I’m glad that I read this book, because I learned a lot from it, and I will not forget it.  The entire era of civilization has existed during an unusually long period of warm and stable weather.  Our food production system is fine-tuned for this climate, and it’s going to have tremendous problems as the planet gets hotter and hotter.  Fagan helps us remember the scary roller coaster of climate history, and how it mercilessly hammers the unlucky, over and over again, big brains and all.

Given the fact that we’re currently beating the stuffing out Big Mama Nature, the gushing praise for human intelligence and innovation emits a noxious cloud of stinky funk.  Where is the line between brilliant innovation and idiotic self-destruction?  Are they the same?  Is it possible that simple and stable do not mean stupid?  These questions should not be swept under the rug.  We really, really need to remember what we are not now.  We need to discover the long lost treasure.

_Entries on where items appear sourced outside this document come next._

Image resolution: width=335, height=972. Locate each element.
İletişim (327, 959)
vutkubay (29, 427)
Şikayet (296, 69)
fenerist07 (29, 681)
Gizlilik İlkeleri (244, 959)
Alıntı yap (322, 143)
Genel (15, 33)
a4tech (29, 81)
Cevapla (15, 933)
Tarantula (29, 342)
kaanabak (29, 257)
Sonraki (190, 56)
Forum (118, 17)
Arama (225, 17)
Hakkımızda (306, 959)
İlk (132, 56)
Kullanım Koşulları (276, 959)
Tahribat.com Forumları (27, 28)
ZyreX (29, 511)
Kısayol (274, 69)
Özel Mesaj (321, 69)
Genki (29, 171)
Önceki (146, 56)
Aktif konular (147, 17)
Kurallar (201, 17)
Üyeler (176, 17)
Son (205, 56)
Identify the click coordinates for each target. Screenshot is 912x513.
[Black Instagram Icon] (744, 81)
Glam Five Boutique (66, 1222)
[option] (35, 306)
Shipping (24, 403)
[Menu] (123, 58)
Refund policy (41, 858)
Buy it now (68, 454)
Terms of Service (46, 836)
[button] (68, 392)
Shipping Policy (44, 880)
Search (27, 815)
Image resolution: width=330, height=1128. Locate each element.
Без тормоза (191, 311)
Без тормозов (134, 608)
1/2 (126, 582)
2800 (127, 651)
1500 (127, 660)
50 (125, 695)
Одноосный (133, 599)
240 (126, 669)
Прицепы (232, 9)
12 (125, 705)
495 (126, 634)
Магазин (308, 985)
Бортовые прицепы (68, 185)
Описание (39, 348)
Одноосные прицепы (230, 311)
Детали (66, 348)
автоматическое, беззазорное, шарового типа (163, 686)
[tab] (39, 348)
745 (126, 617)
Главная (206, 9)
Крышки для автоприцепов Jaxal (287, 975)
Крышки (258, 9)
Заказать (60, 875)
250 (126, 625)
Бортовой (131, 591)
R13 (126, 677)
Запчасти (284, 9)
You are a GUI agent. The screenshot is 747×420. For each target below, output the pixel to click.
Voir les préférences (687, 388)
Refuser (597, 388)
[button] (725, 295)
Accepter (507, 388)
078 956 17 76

The next book on my voyage is The Humans Who Went Extinct, by Clive Finlayson, who is far more sympathetic to our Neanderthal relatives.  Sounds interesting.  Stay tuned.

Fagan, Brian, Cro-Magnon – How the Ice Age Gave Birth to the First Modern Humans, Bloomsbury Press, New York, 2010.

2 comments:

Michael Sosebee said...

Humans are unusually successful for a species. Of course the fate of every successful species is to wipe itself out.

What Is Sustainable said...

Well, ants, rats, roaches, and starlings are successful. But they have the instinctual wisdom to faithfully obey the laws of nature.

Indeed, humans are unusual animals. Maybe everyone in the world can agree on that.